(DATA FOR ANALYSIS)
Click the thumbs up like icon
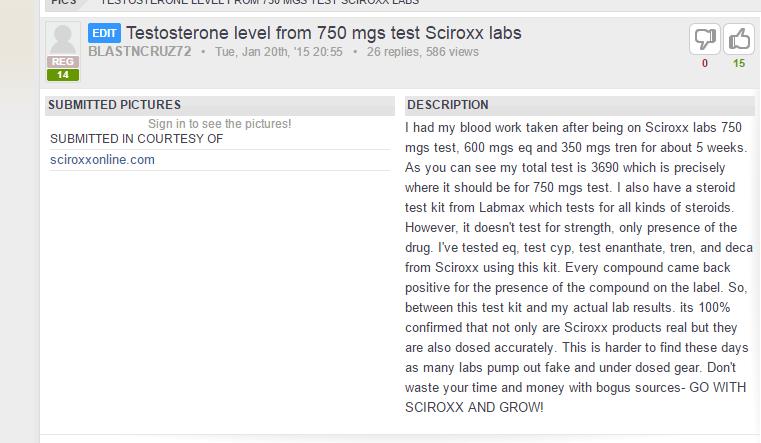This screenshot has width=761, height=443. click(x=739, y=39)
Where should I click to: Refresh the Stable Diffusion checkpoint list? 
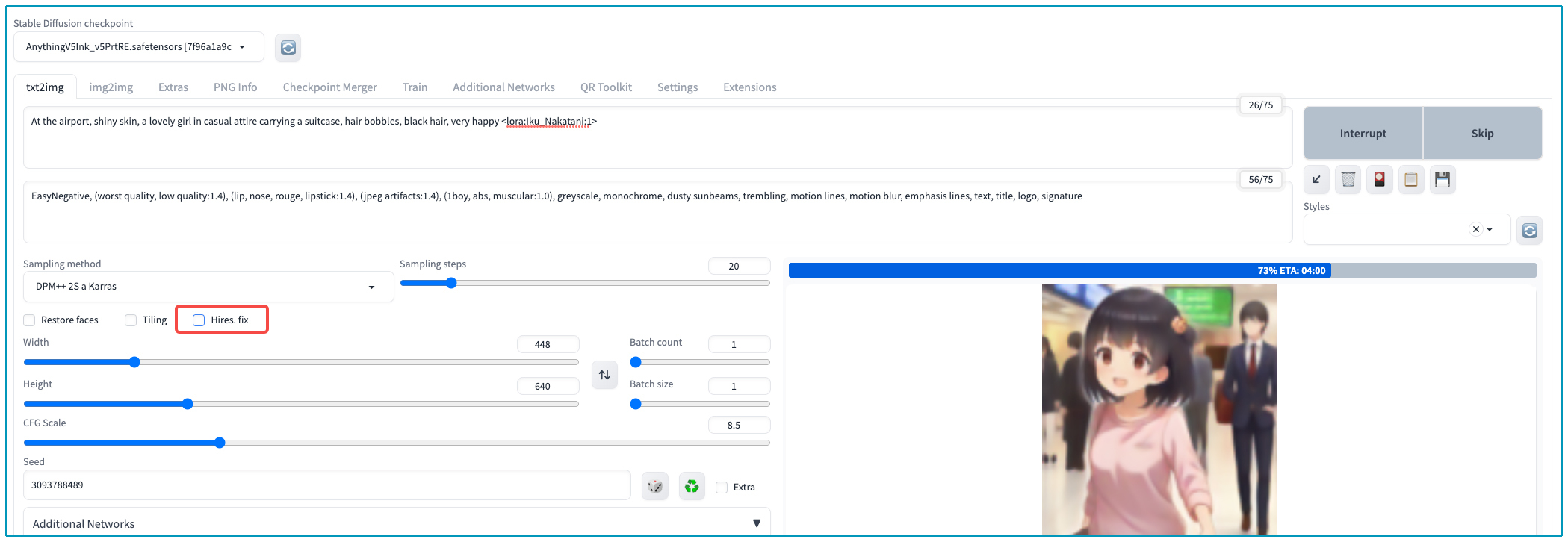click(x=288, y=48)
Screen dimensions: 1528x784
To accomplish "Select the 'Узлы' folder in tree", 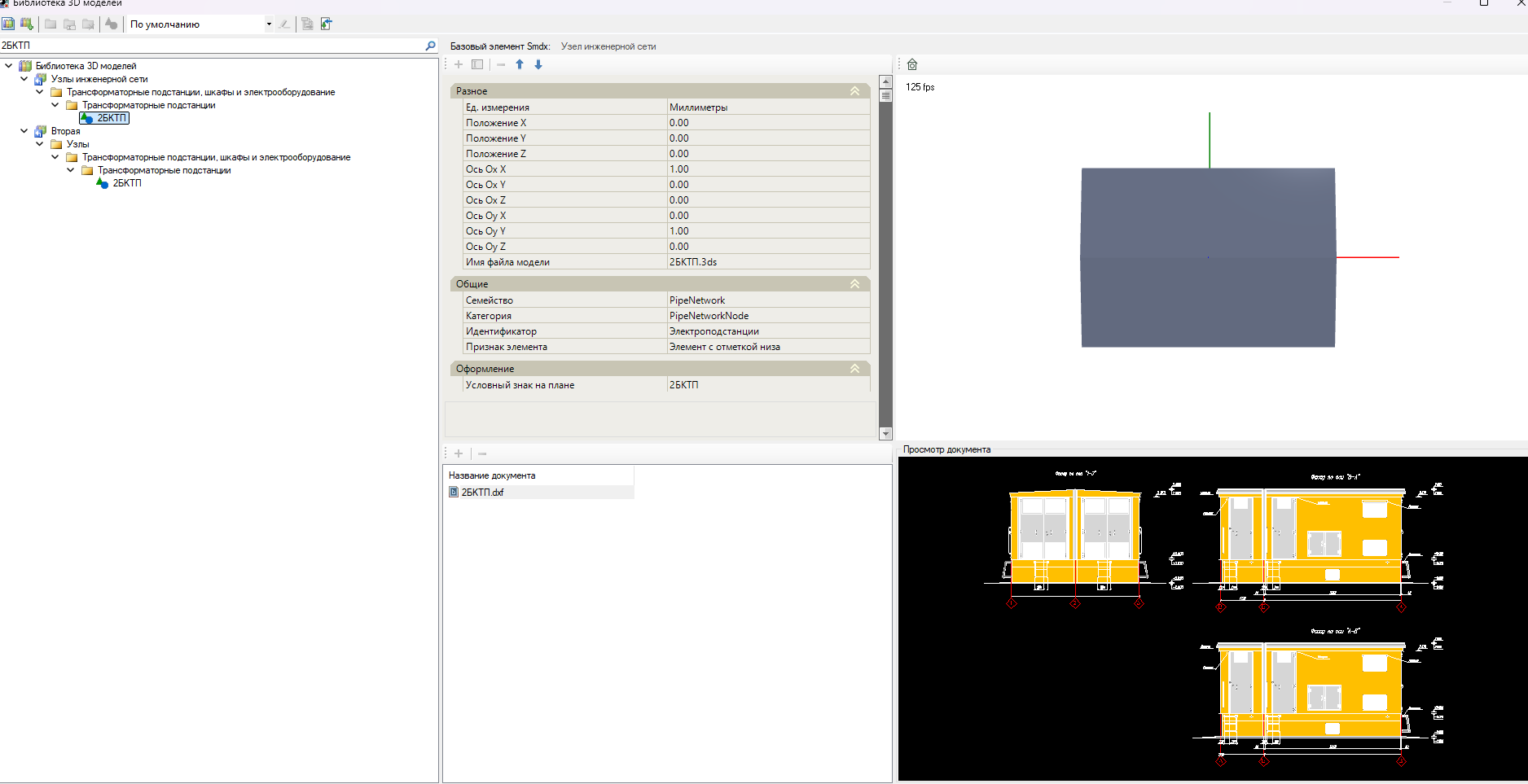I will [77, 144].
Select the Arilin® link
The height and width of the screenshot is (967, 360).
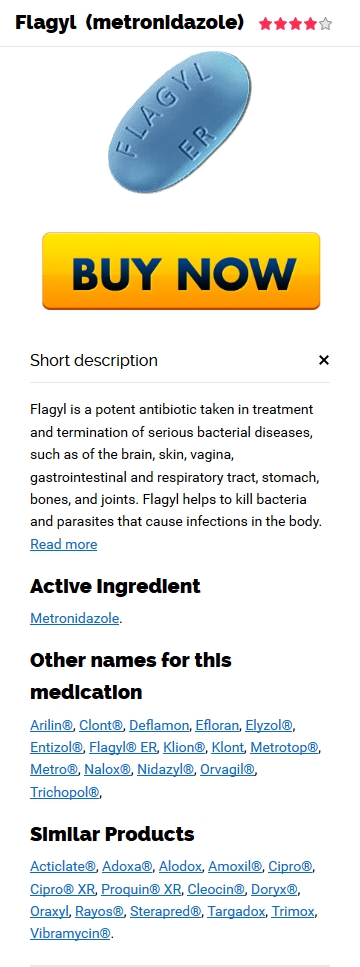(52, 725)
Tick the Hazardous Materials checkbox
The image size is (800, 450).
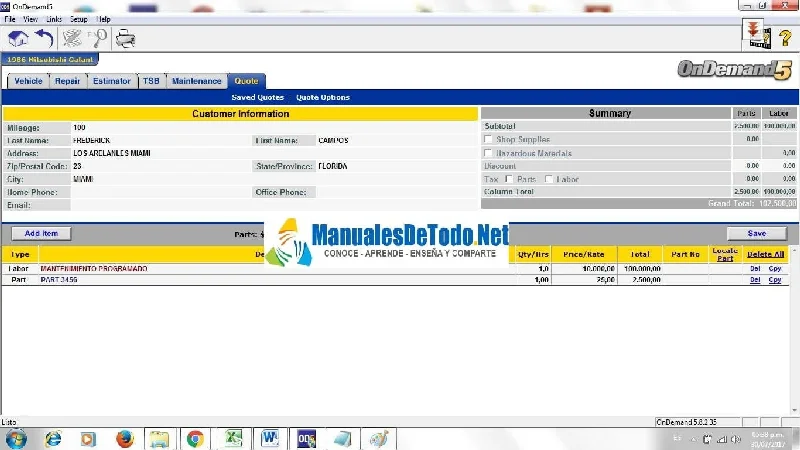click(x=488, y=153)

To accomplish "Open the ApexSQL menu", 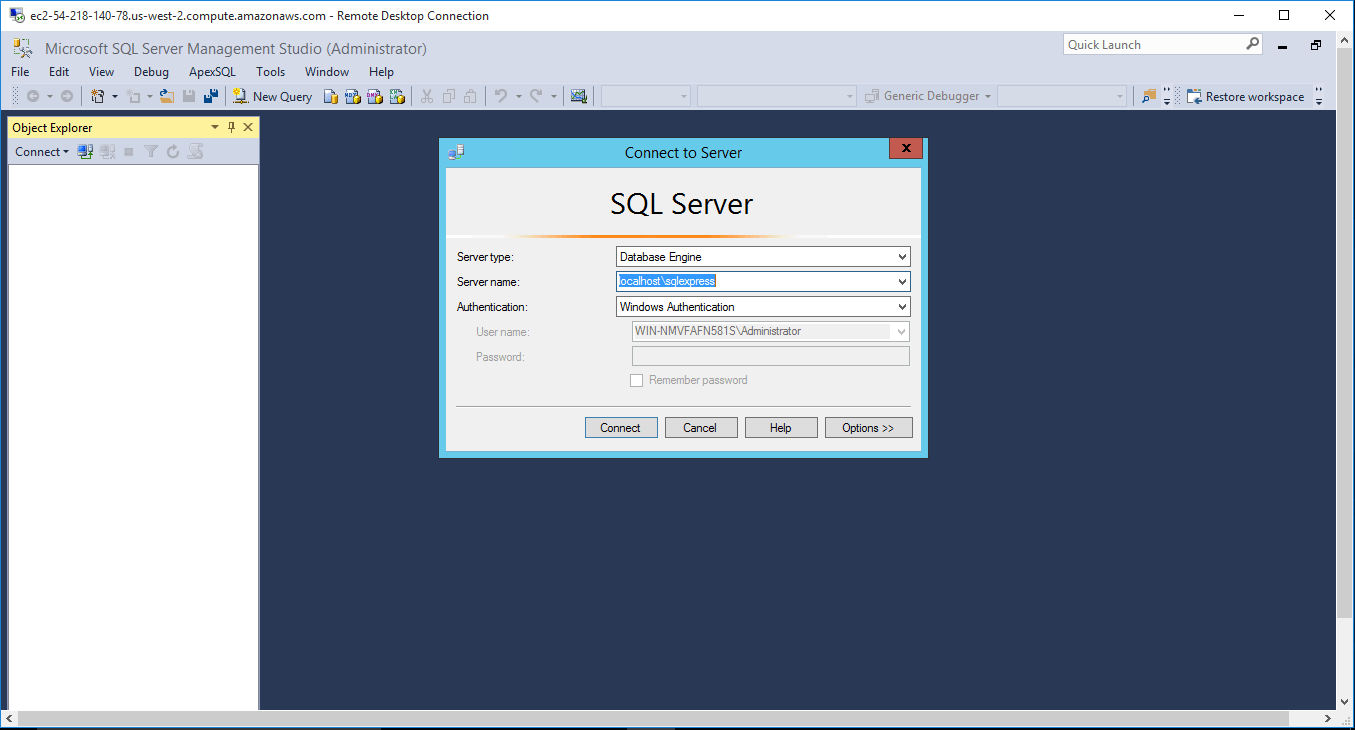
(End DATA FOR ANALYSIS)
Exactly the lines from the one containing "The image size is (800, 450)." through the last line of the data above should be output, both ends included, with every picture left out.

**ANSWER BOX:**
The image size is (800, 450).
click(x=488, y=153)

To accomplish "Open the ApexSQL menu", 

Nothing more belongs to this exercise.